Review of the Year: CAP reform

Farmers are being urged to brace themselves as CAP reform is finally implemented following lengthy negotiations, which culminated in a deal announced in mid-2012.

This round of CAP reform was meant to result in an agreement that was simpler, better for the environment and better for farmers and taxpayers. But getting it signed off by all 27 EU member states was never going to be easy.

The CAP is arguably less common than it ever was – with individual member states granted permission by Brussels to decide how best to implement the reform package. As a result, farmers can be forgiven for suspecting that their counterparts elsewhere might be getting a better deal.

Nowhere is this better illustrated than in the UK, where agriculture is already devolved to the four administrations of England, Scotland, Wales and Northern Ireland – even though the UK has only one seat in the EU council of agriculture ministers.

English farmers feel particularly aggrieved by DEFRA plans to reduce direct payments by 15% and use the money to fund rural development measures and agri-environment schemes at a time when other countries are moving cash in the opposite direction.
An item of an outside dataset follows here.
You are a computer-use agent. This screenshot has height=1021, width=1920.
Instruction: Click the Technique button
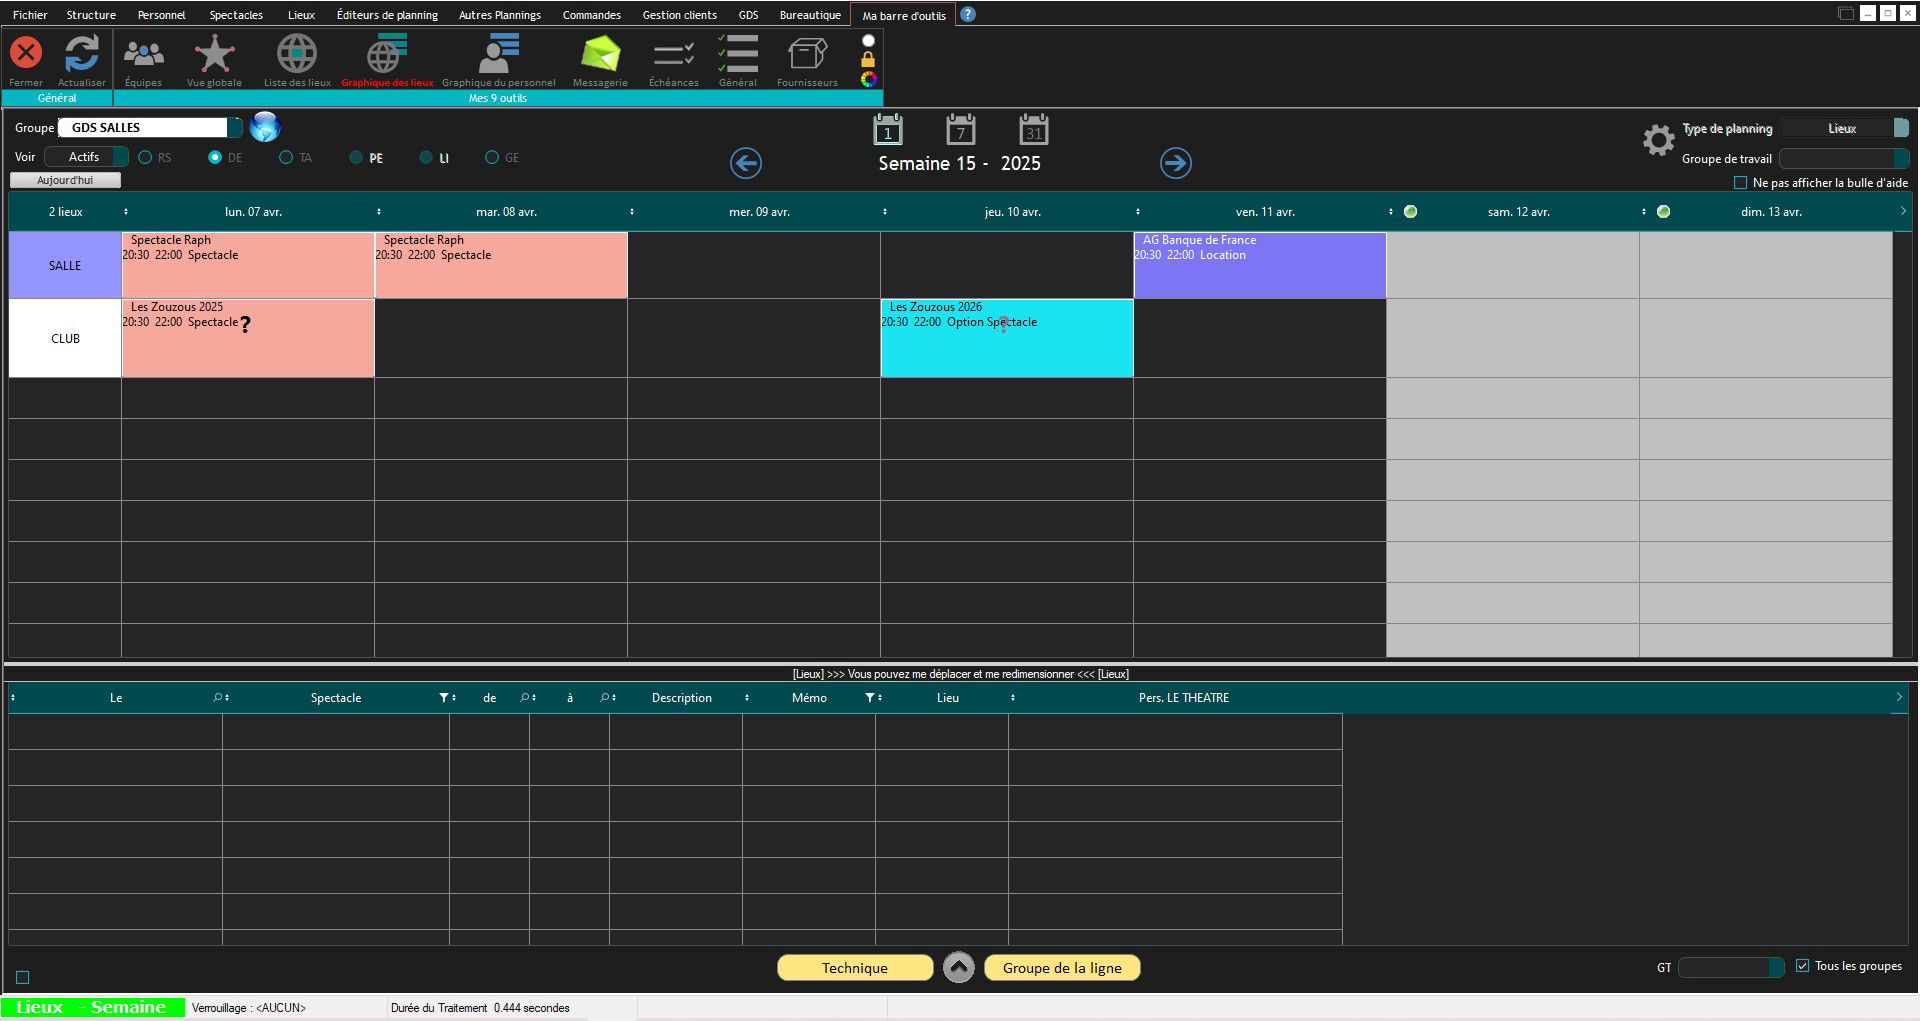(x=854, y=968)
But Scottish farmers also feel hard done by. Scottish rural affairs minister Richard Lochhead said Scotland’s farmers were being unfairly deprived of hundreds of millions of euros after DEFRA said the four home nations would all bear the same percentage cut in the CAP budget.
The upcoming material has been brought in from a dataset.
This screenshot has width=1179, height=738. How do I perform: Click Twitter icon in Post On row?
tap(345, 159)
Meanwhile, Welsh farmers hoping for a significant reduction in modulation are likely to be disappointed. Welsh farm minister Alun Davies is expected to make an announcement on the modulation rate in January.

Farmers everywhere say a drop in direct support would undermine competitiveness unless farmers everywhere else face the same reduction. But environmental campaigners argue that money should be spent rewarding producers for looking after the countryside, rather than on boosting output.